WORK ORDER —
Print the data that follows, exactly and completely.
══ DATA FOR PROCESSING ══
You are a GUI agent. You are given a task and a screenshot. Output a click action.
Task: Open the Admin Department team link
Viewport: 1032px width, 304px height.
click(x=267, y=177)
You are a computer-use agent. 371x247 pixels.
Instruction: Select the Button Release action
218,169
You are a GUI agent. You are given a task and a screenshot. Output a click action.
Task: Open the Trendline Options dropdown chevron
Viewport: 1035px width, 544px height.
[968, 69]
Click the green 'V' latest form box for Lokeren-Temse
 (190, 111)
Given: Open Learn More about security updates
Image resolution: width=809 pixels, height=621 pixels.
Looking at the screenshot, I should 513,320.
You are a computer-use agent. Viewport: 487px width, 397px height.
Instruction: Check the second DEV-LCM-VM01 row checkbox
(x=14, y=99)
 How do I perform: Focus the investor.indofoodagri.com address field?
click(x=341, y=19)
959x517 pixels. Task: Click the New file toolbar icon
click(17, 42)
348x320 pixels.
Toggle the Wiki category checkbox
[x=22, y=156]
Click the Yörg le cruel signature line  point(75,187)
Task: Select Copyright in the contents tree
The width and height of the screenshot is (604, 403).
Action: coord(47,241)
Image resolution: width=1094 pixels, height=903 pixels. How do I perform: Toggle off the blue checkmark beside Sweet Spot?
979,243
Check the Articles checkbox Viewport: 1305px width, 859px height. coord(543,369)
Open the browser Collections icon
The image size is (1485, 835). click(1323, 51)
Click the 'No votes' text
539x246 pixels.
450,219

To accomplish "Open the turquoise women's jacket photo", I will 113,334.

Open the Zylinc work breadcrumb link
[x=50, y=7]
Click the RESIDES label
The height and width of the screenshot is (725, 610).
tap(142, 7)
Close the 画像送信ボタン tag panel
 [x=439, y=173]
═══
SOLUTION FOR THIS TASK —
You are a GUI agent. You are given a task and a screenshot. Output a click action.
Task: Open the Admin Department team link
Viewport: 1032px width, 304px height.
click(x=267, y=177)
You are a computer-use agent. 371x247 pixels.
Instruction: Select the Button Release action
218,169
You are a GUI agent. You are given a task and a screenshot. Output a click action.
Task: Open the Trendline Options dropdown chevron
Viewport: 1035px width, 544px height.
[968, 69]
Click the green 'V' latest form box for Lokeren-Temse
 (190, 111)
Given: Open Learn More about security updates
Image resolution: width=809 pixels, height=621 pixels.
Looking at the screenshot, I should 513,320.
You are a computer-use agent. Viewport: 487px width, 397px height.
Instruction: Check the second DEV-LCM-VM01 row checkbox
(x=14, y=99)
 How do I perform: Focus the investor.indofoodagri.com address field?
click(x=341, y=19)
959x517 pixels. Task: Click the New file toolbar icon
click(17, 42)
348x320 pixels.
Toggle the Wiki category checkbox
[x=22, y=156]
Click the Yörg le cruel signature line  point(75,187)
Task: Select Copyright in the contents tree
The width and height of the screenshot is (604, 403).
Action: coord(47,241)
Image resolution: width=1094 pixels, height=903 pixels. How do I perform: Toggle off the blue checkmark beside Sweet Spot?
979,243
Check the Articles checkbox Viewport: 1305px width, 859px height. coord(543,369)
Open the browser Collections icon
The image size is (1485, 835). click(1323, 51)
Click the 'No votes' text
539x246 pixels.
450,219

To accomplish "Open the turquoise women's jacket photo", I will 113,334.

Open the Zylinc work breadcrumb link
[x=50, y=7]
Click the RESIDES label
The height and width of the screenshot is (725, 610).
tap(142, 7)
Close the 画像送信ボタン tag panel
 [x=439, y=173]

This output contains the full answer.